Seeing the conjurers moving to their places, about to begin, Arkell beat a hasty retreat out of the octogram, over to the wall, but that was still too close for him. Long before they rose to full chant, armies of goose bumps were racing up and down his skin as if he was buried in an anthill. He was sensitive to spirituality. At his binding he’d been twitching so hard that Wassail had almost missed his heart and killed him.
He wished the spirits of chance had g
iven him an easier ward than the Weasel, and yet the old monster had some admirable qualities. Neither his fanatical loyalty to his King nor his courage in the face of pain and ill health ever wavered.

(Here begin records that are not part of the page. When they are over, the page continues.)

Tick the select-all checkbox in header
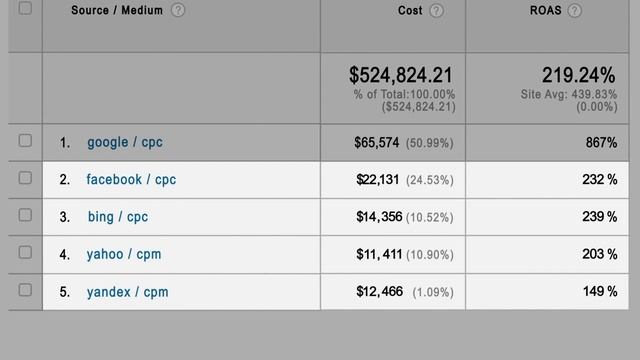This screenshot has width=640, height=360. click(25, 8)
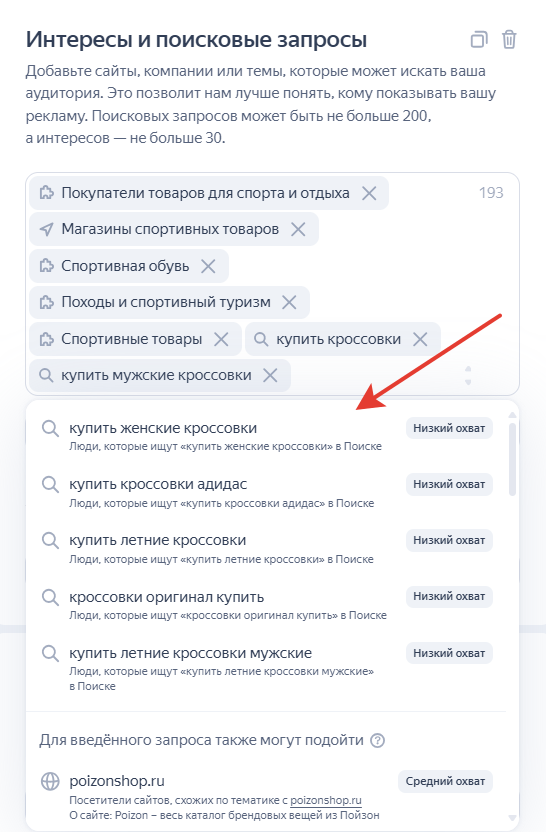Select 'купить летние кроссовки мужские' suggestion
Image resolution: width=546 pixels, height=832 pixels.
coord(266,668)
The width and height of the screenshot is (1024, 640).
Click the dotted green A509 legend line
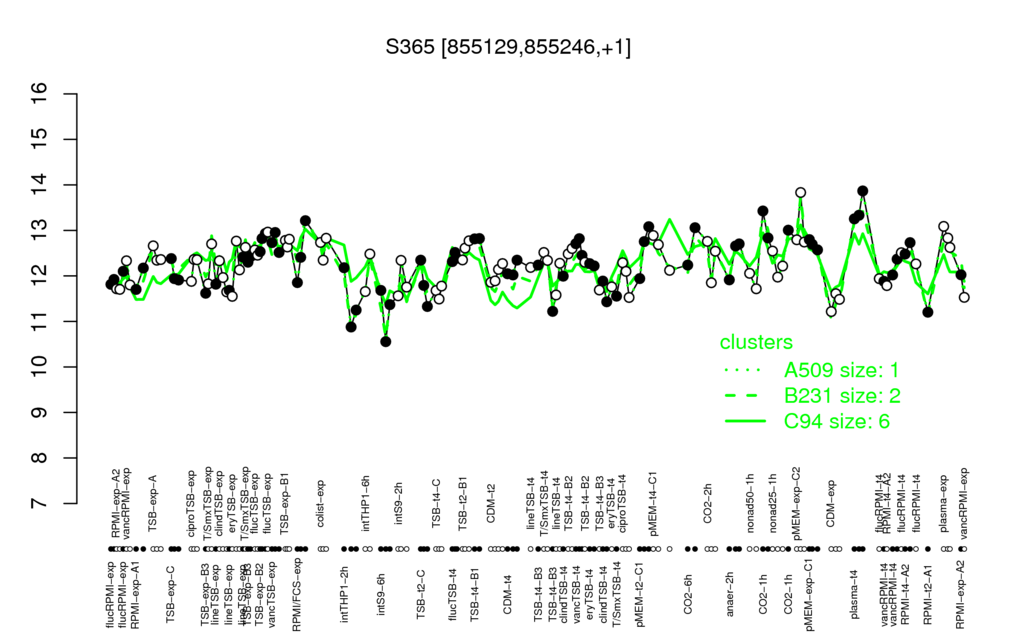(x=745, y=370)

Where were the others? When Arkell had returned to the embassy house at dawn—after a memorable and expensive night off—he had found Oak on watch. Oak had said Beau had discovered the most beautiful girl in Isilond in the kitchen and taken her for a stroll. Good chance to him!
But…
But the Weasel was on the King’s business in a foreign city and his Blades were very green. Prudence would dictate that at least two of them, if not all three, should be in attendance on him whenever he was out of the house. If Prudence didn’t, Grand Master certainly would. Arkell suspected the venerable Lord Roland would come close to mayhem if he knew what Beaumont was doing…or not doing, rather. Lord Weasel was obviously of the same opinion.

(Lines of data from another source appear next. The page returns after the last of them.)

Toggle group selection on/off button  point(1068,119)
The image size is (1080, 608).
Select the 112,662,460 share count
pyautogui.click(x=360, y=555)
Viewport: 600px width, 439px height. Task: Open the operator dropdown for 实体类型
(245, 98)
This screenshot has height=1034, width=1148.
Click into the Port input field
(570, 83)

It wasn’t Arkell’s fault that he didn’t look fierce! He was good by Ironhall standards, and that meant stupendous by anyone else’s.
He shivered and shivered, wishing the conjuration would end.
When it did, Lord Wassail began bellowing for his boot. He then called Hagfield—who had brought the boot but no sock—every sort of idiot known to four languages and ordered him to give up a sock of his own. Leaving the man to pay for the cure, the Walrus stormed outside to be heaved up on a horse. Arkell barely had time to spring onto his own mount before they were off, just the two of them.
Wassail rarely went slower than full gallop, even in the sweaty congestion of a city like Laville. He had no interest in sightseeing, but Arkell was fascinated by the dramatic new government buildings and aristocratic mansions—stone edifices poking up through the old timber and thatch like a child’s adult teeth growing in. Pigs and chickens still scavenged, of course, and the streets badly needed a good downpour to clean away the garbage, but Laville was a more impressive city than Grandon. The poor had migrated outside the gates, and the poorest of all lived in hovels a full league from the walls.
The meadow provided for the Chivian’s camp lay beyond even them. There Sir Dixon had set up a military-style camp with the precious wagons in the center—no ambassador traveled without sumptuous gifts to distribute. The banneret was almost as old as the Walrus, but otherwise as different as possible. A laconic strip of well-used leather, he had lost an eye campaigning in Wylderland a generation ago. In the Blades’ opinion, which had not been solicited, he was long past his best and chronically lacking in imagination.